(Text and item location entries)

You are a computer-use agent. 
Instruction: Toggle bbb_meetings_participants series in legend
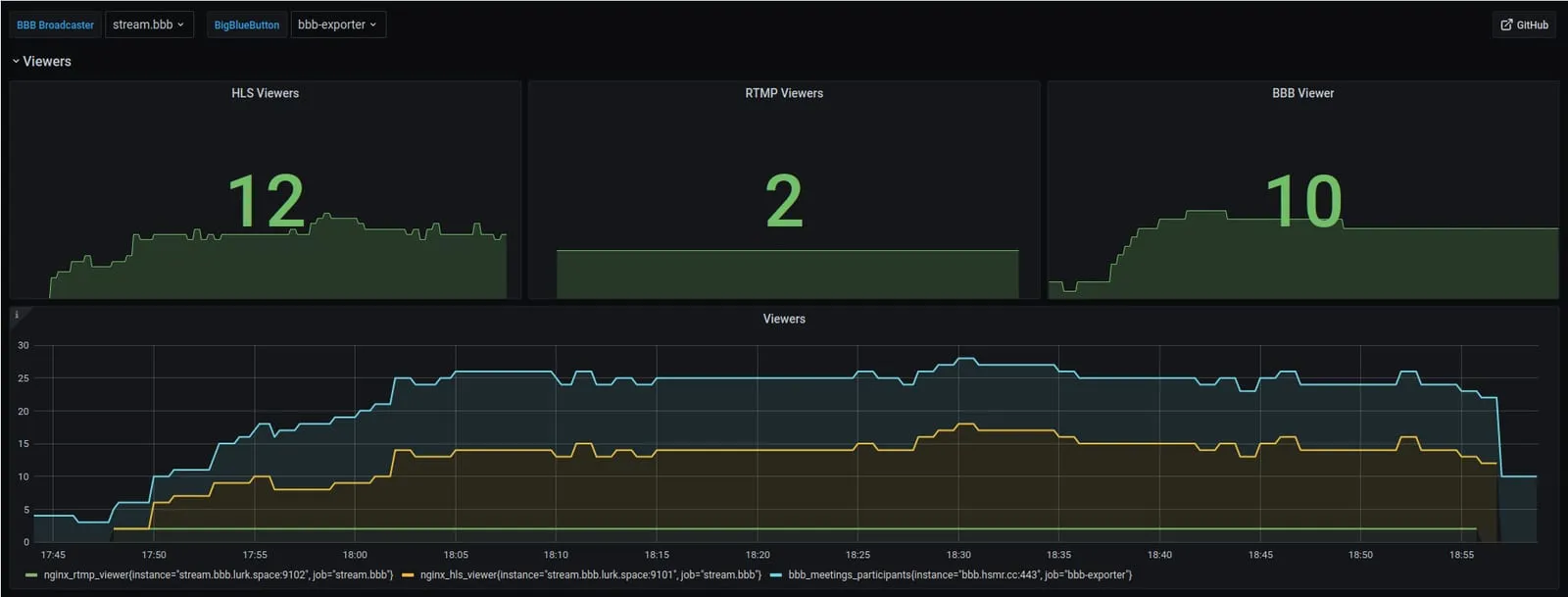click(959, 574)
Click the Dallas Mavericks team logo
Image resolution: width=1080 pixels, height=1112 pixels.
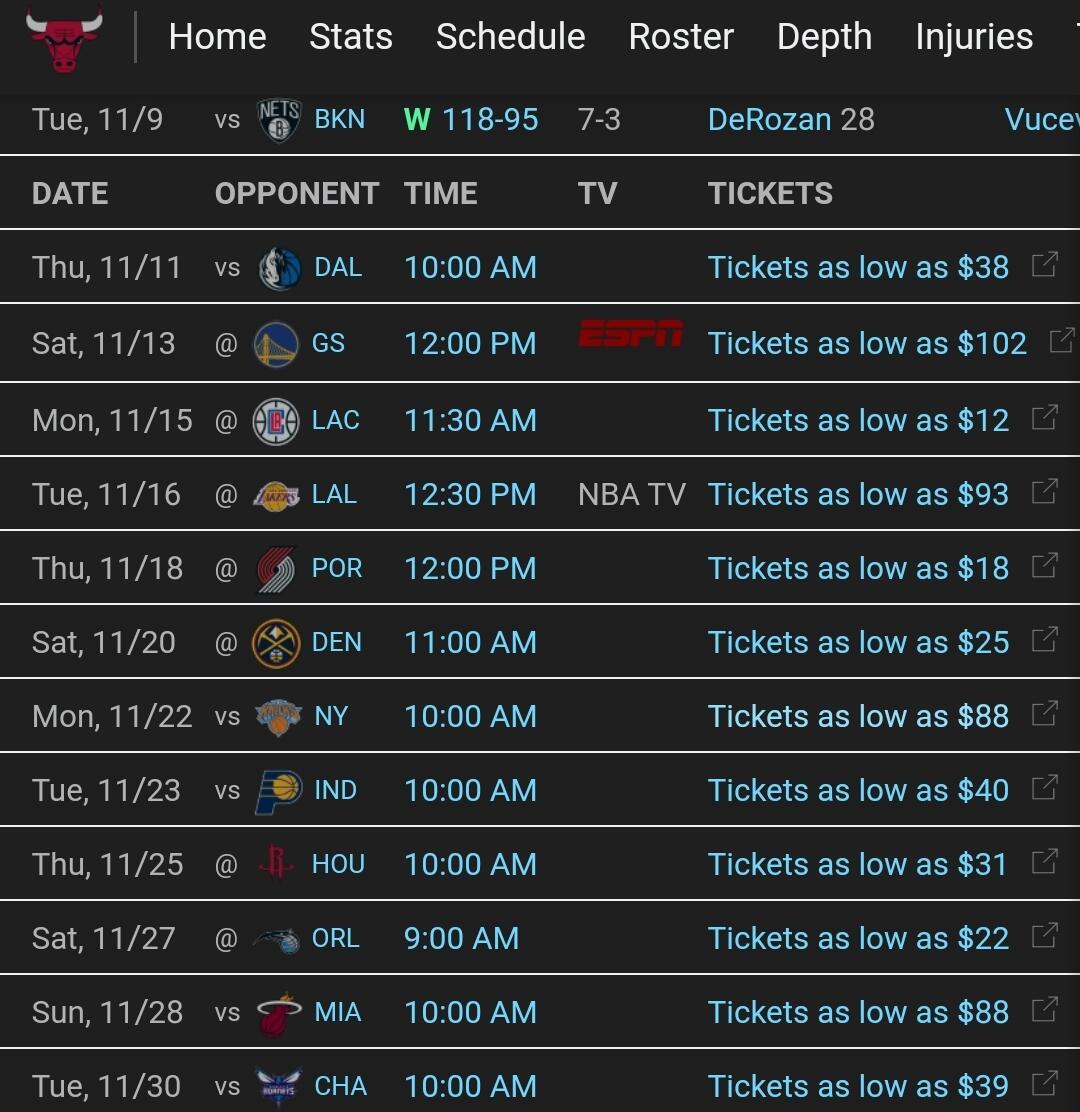(279, 268)
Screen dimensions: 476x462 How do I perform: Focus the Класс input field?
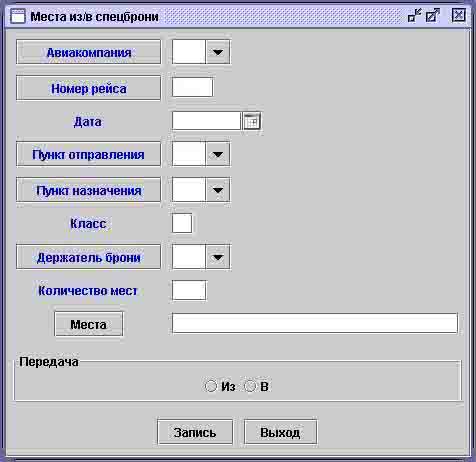click(x=182, y=223)
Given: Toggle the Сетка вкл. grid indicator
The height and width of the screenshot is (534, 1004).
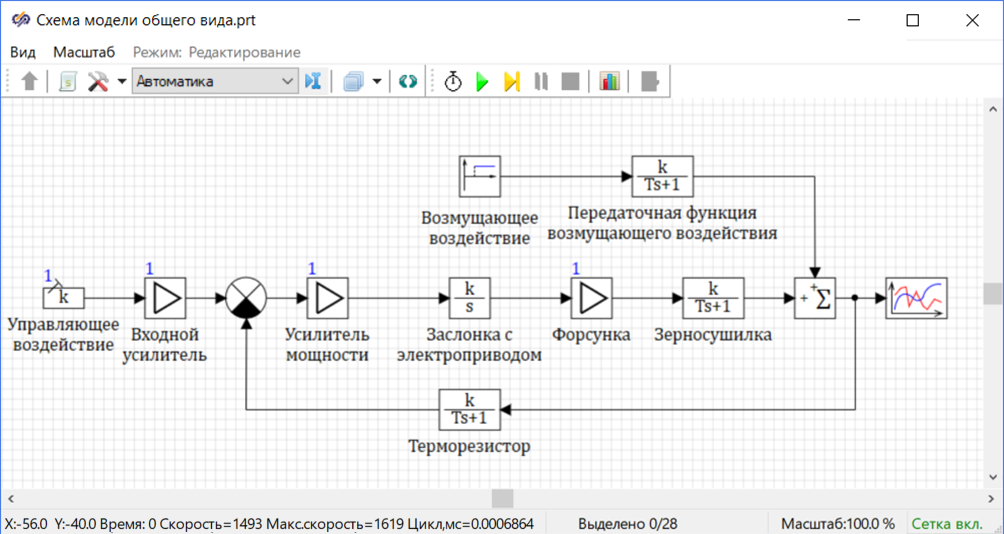Looking at the screenshot, I should pos(952,524).
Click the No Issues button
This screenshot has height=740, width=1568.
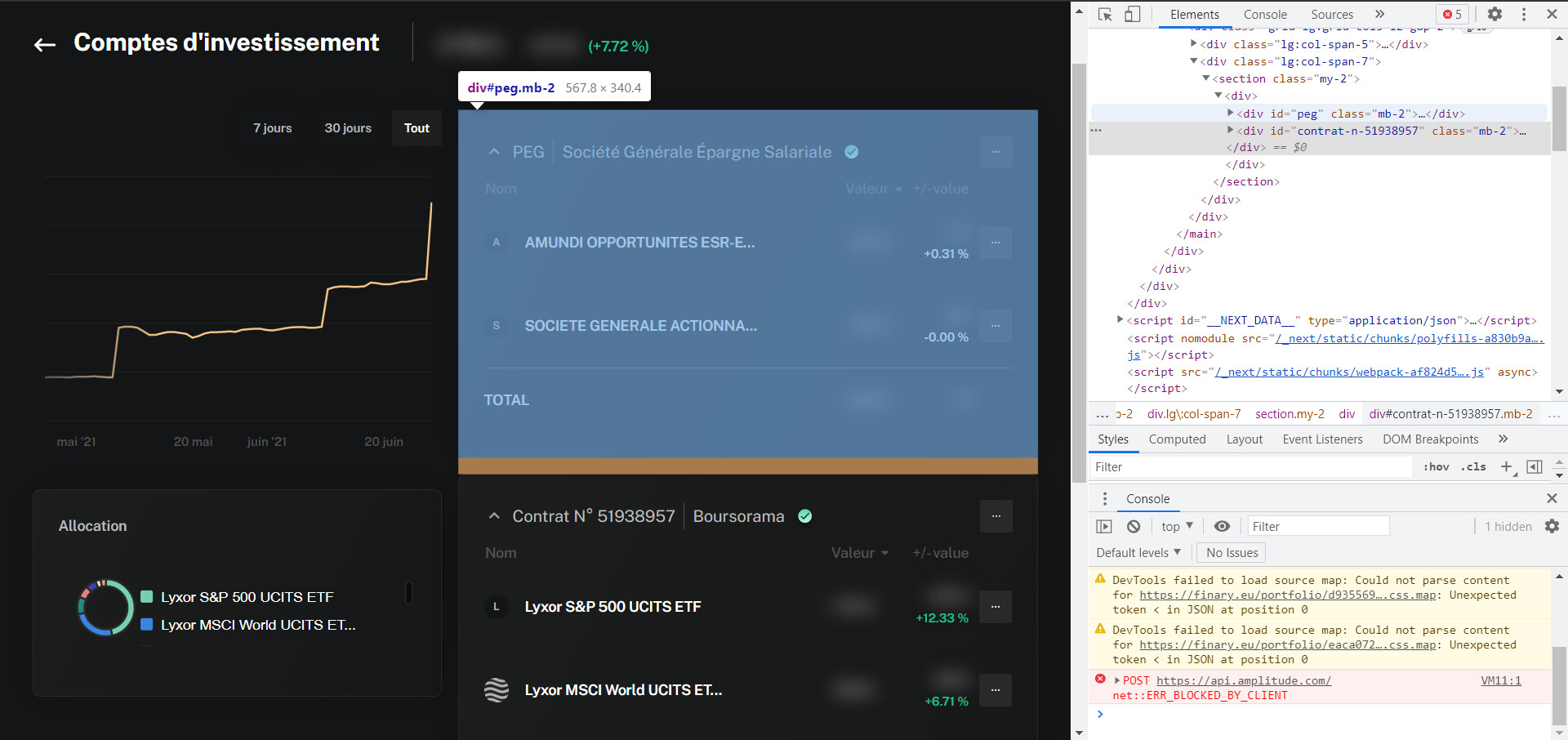point(1232,553)
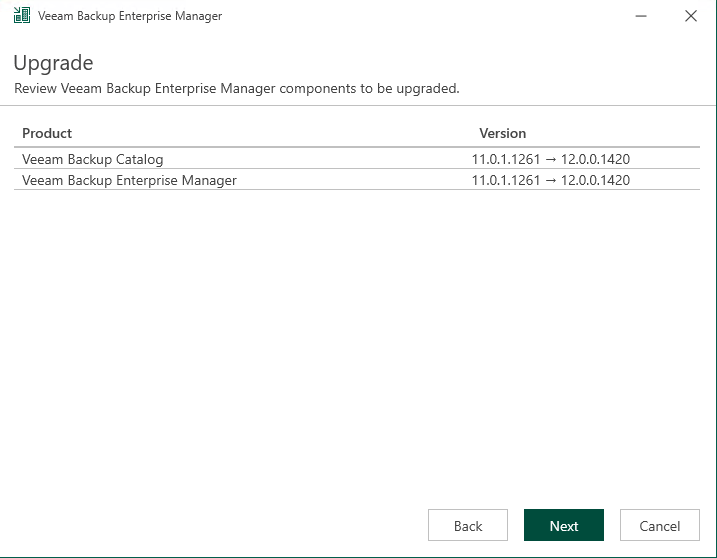Viewport: 717px width, 558px height.
Task: Click the window title text
Action: [x=130, y=16]
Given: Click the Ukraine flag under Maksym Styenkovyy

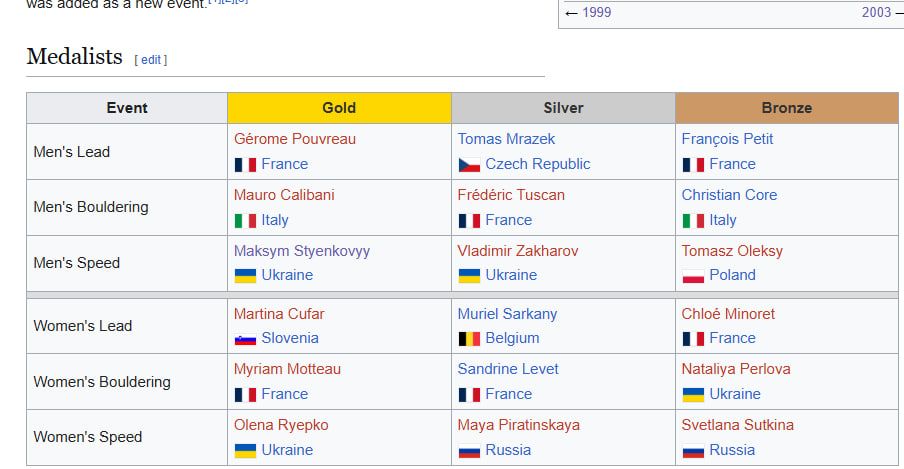Looking at the screenshot, I should pos(245,275).
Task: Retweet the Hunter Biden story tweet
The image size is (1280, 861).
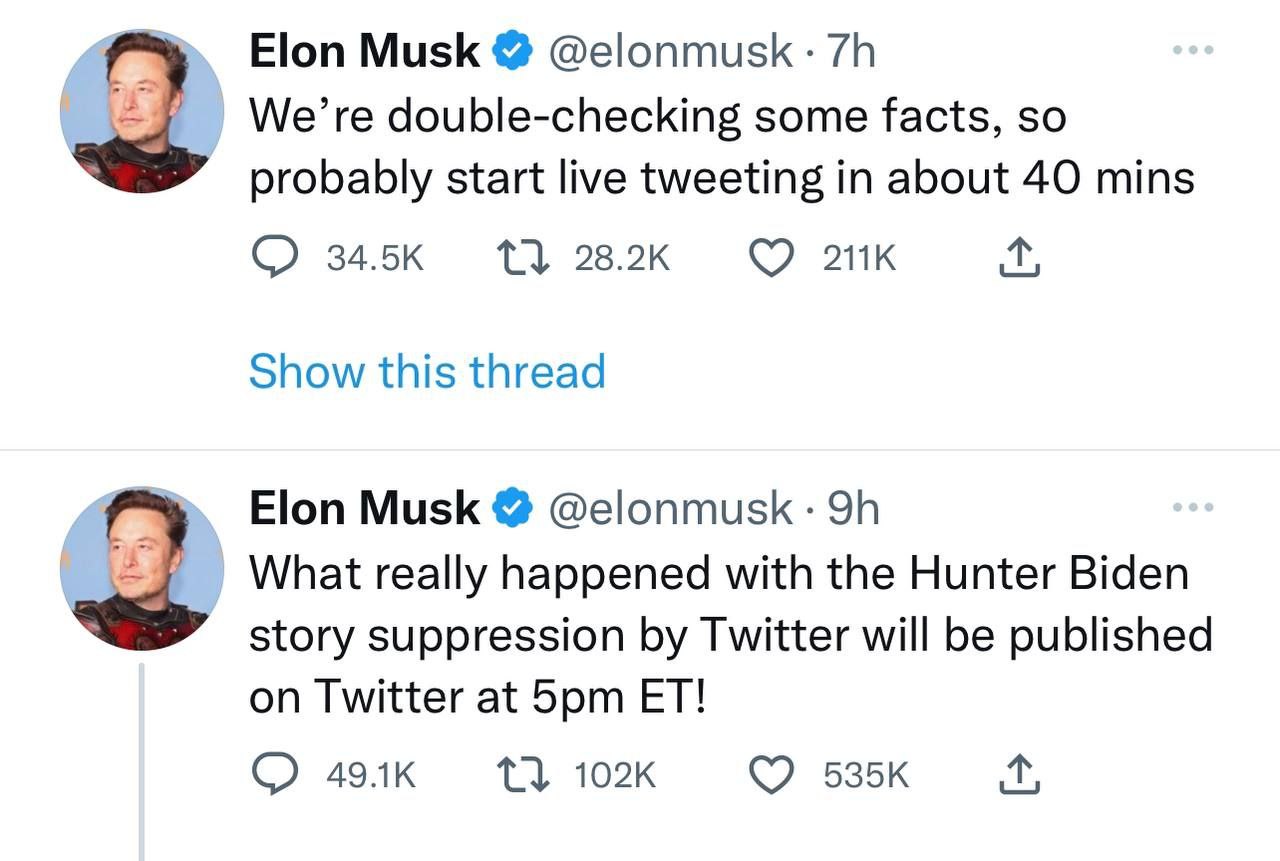Action: pyautogui.click(x=520, y=775)

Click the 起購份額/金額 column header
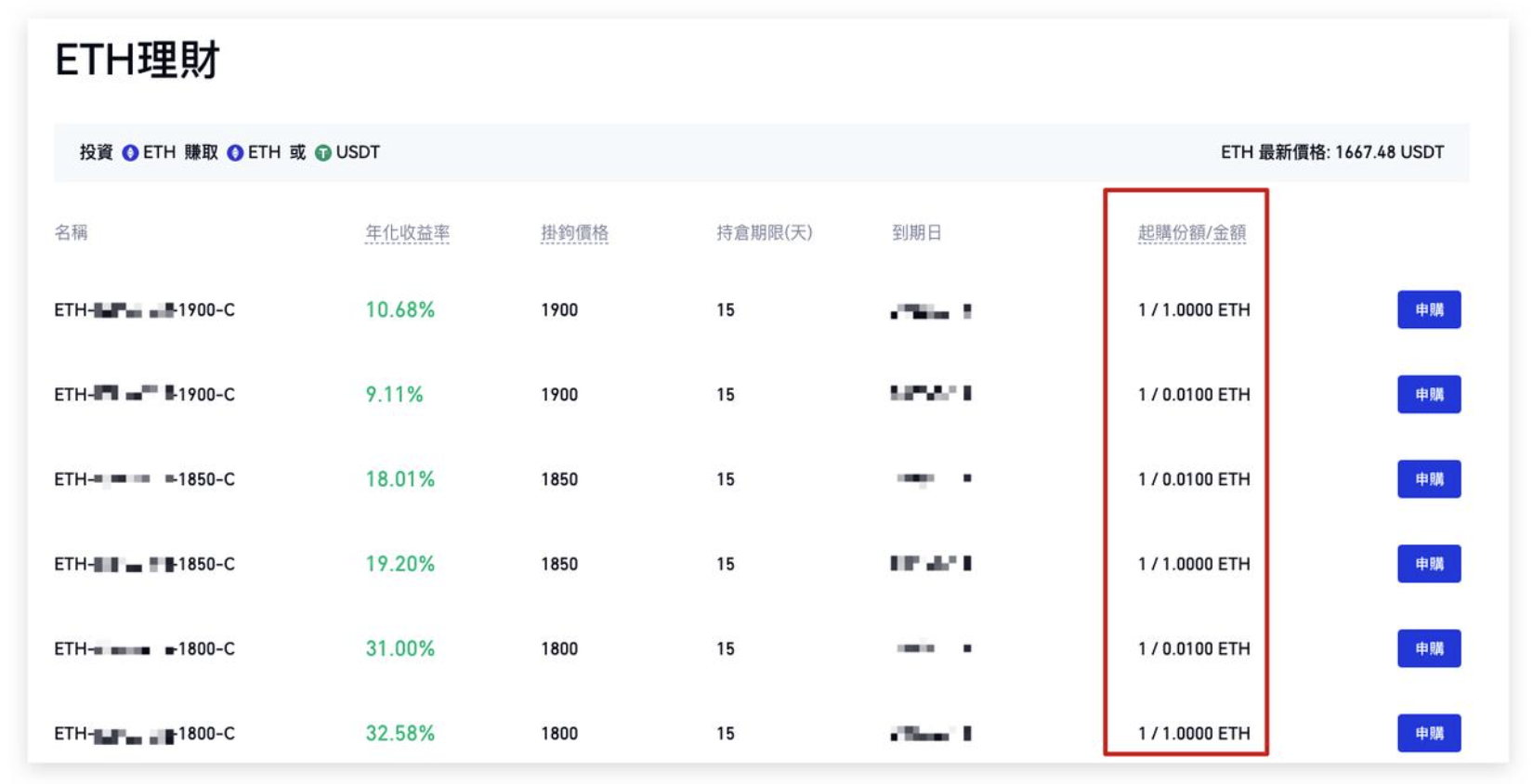click(x=1192, y=232)
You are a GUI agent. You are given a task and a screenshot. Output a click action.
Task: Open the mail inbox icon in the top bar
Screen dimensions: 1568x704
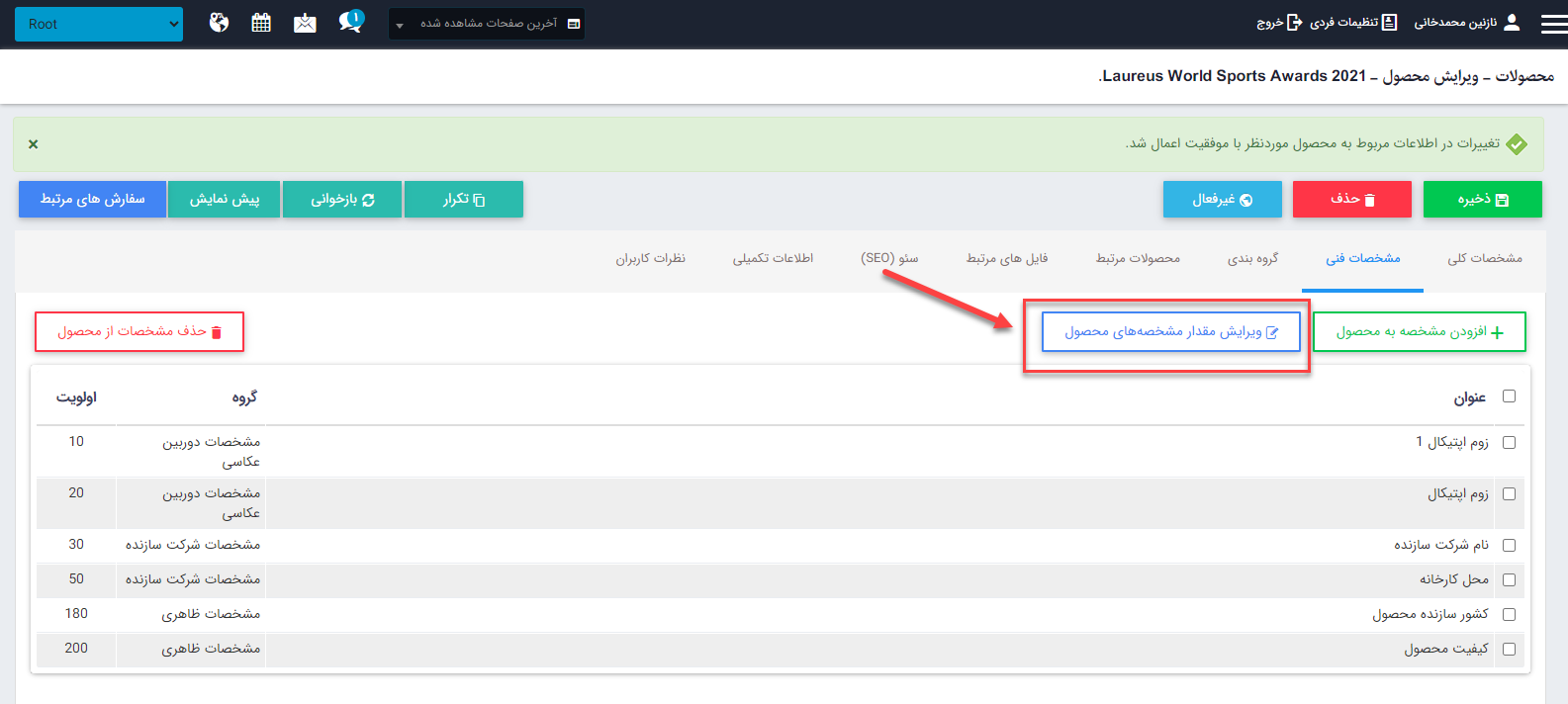(x=305, y=23)
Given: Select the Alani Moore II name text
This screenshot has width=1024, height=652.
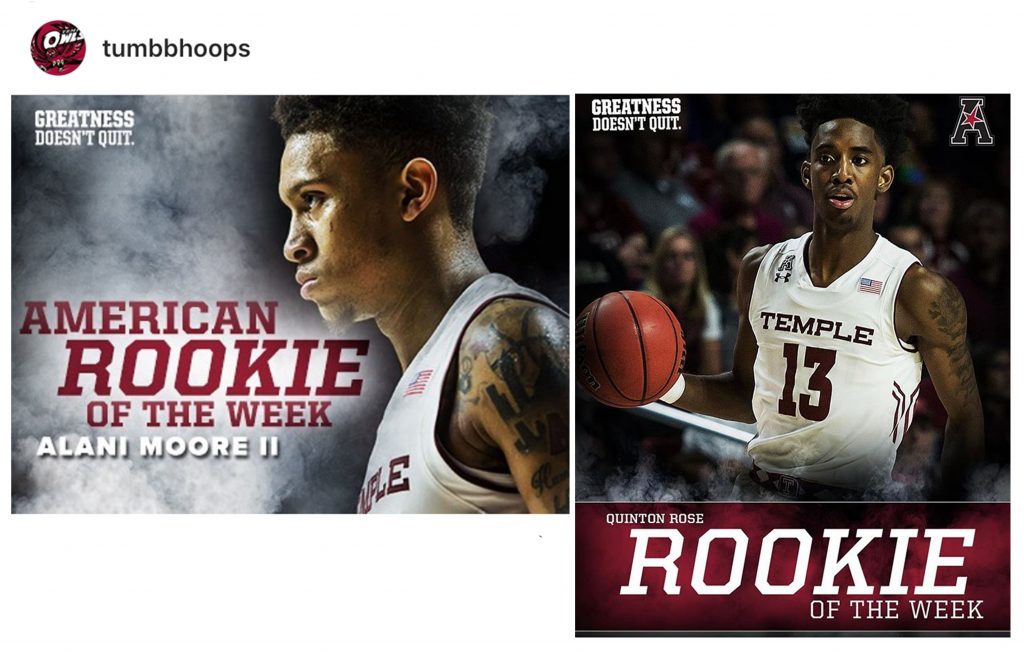Looking at the screenshot, I should (x=158, y=447).
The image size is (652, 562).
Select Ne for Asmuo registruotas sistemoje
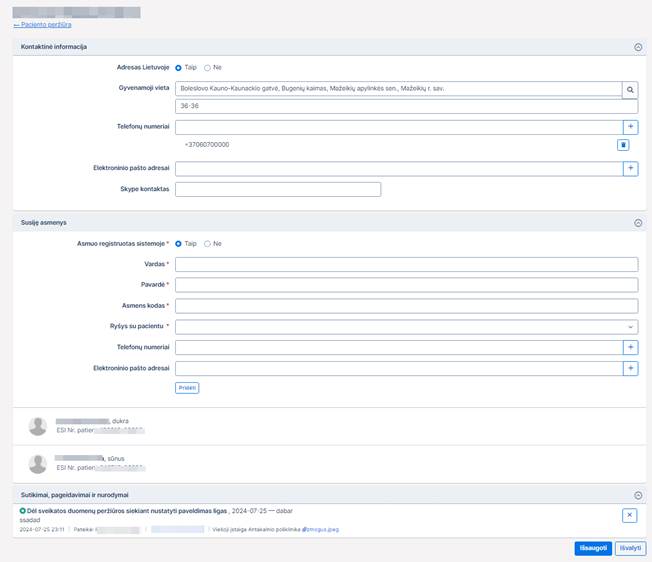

What is required - Rewrite every item above with "Screen dimensions" changed to "Display size" wherever it occurs, leaving all other wording unchanged. Omit the pictures from your answer.

Complete response -
You are a computer-use agent. 
Instruction: Toggle bbb_meetings_participants series in legend
click(959, 574)
Click the Dallas Mavericks team logo
Image resolution: width=1080 pixels, height=1112 pixels.
(279, 268)
Display size: 476x462 How do I perform: Focus the Класс input field?
click(x=182, y=223)
Given: Toggle the Сетка вкл. grid indicator
The height and width of the screenshot is (534, 1004).
Looking at the screenshot, I should pos(952,524).
Click the No Issues button
This screenshot has height=740, width=1568.
point(1232,553)
Viewport: 717px width, 558px height.
Task: Click the window title text
Action: [x=130, y=16]
Given: Click the Ukraine flag under Maksym Styenkovyy

Looking at the screenshot, I should pos(245,275).
Task: Retweet the Hunter Biden story tweet
The image size is (1280, 861).
Action: pyautogui.click(x=520, y=775)

Click the 起購份額/金額 column header
click(x=1192, y=232)
You are a GUI agent. You are given a task and a screenshot. Output a click action.
Task: Open the mail inbox icon in the top bar
Display size: 1568x704
(x=305, y=23)
Given: Select the Alani Moore II name text
This screenshot has width=1024, height=652.
Looking at the screenshot, I should (x=158, y=447).
The image size is (652, 562).
Select Ne for Asmuo registruotas sistemoje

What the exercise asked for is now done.